Let’s understand this by an example:
There’s a retailer who sells fine and popular wines on his online store. He uses Enalito to analyze the product clusters to get detailed insights into his business and sends campaigns of those products that turn customers in often and motivate them to buy more from his store. The retailer figures out that the ‘Remove’ cluster in the RF (Recency-Frequency) Grid needs to be more refined, as it shows the products that aren’t sold recently and aren’t bought often either. As the retailer is a seller of wine (rich and expensive), many of his products aren’t sold much or often but whenever they get sold, they contribute well in monetary terms. So for his business, the products which aren’t bought recently and frequently can’t be fitting to ‘Remove’ if they are providing a good monetary contribution.
In such a case and in any other need of drilling down the pre-defined product clusters, Enalito provides the retailer with the provision of refining clusters on their own. For the above example, the retailer can introduce an additional attribute M (Monetary Value) to the pre-existing RF-based Remove product cluster. By doing so, the retailer can set up a condition to filter out only those products as removable that also haven’t provided any monetary contribution in addition to the already low recency and frequency. The retailer can set up the condition as clustering those customers as removable who have the M score as M<=3 (where M is lesser than or equal to 3). After setting this condition, the retailer will yield a cluster of products that aren’t sold recently and frequently, and also haven’t contributed significant monetary value.
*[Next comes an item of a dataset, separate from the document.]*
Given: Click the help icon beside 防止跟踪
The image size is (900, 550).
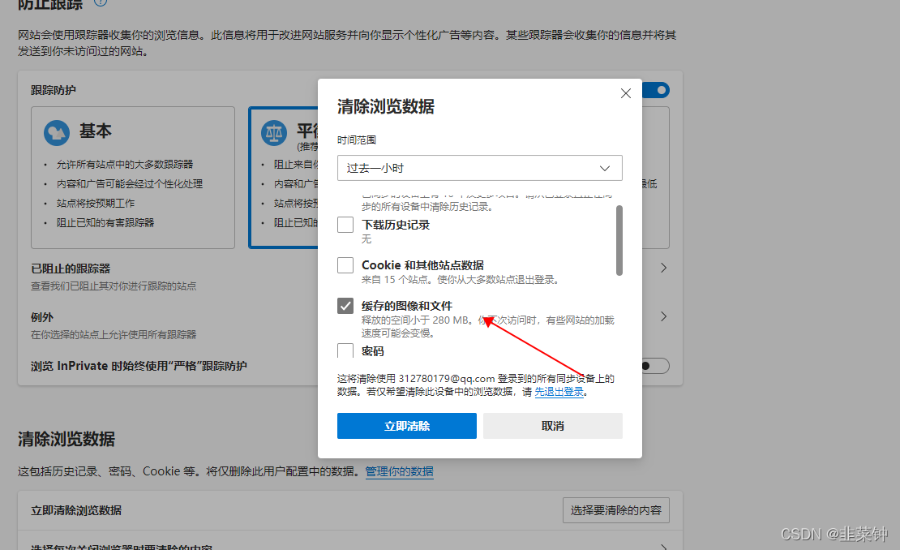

Similarly, the retailer can also figure out products that might have not sold recently or frequently but have contributed good money. To do this, the retailer can add up the monetary (M) attribute to the RF-based cluster and set up the condition of M>=3 (where M is greater than or equal to 3). This way, the retailer can yield a product cluster that doesn’t count as removable when the monetary value is good.
The retailer can even drill the ‘Best’ product cluster to get the products that have the best recency, frequency, and monetary value to find those products that are BEST in terms of monetary contribution (M>=3). Similarly, the retailer can go the other way around to find those products that have the best recency and frequency but not the best monetary value (M<=3).
From the above example, it is clear how to add an additional attribute to a pre-defined cluster and make it more refined. Using Enalito, the retailers get the freedom to add as many attributes they need to make their product clusters as refined as they want them to be.
Likewise, any retailer can drill and refine any product clusters as per their needs and yield the best of the profoundly innovative Enalito.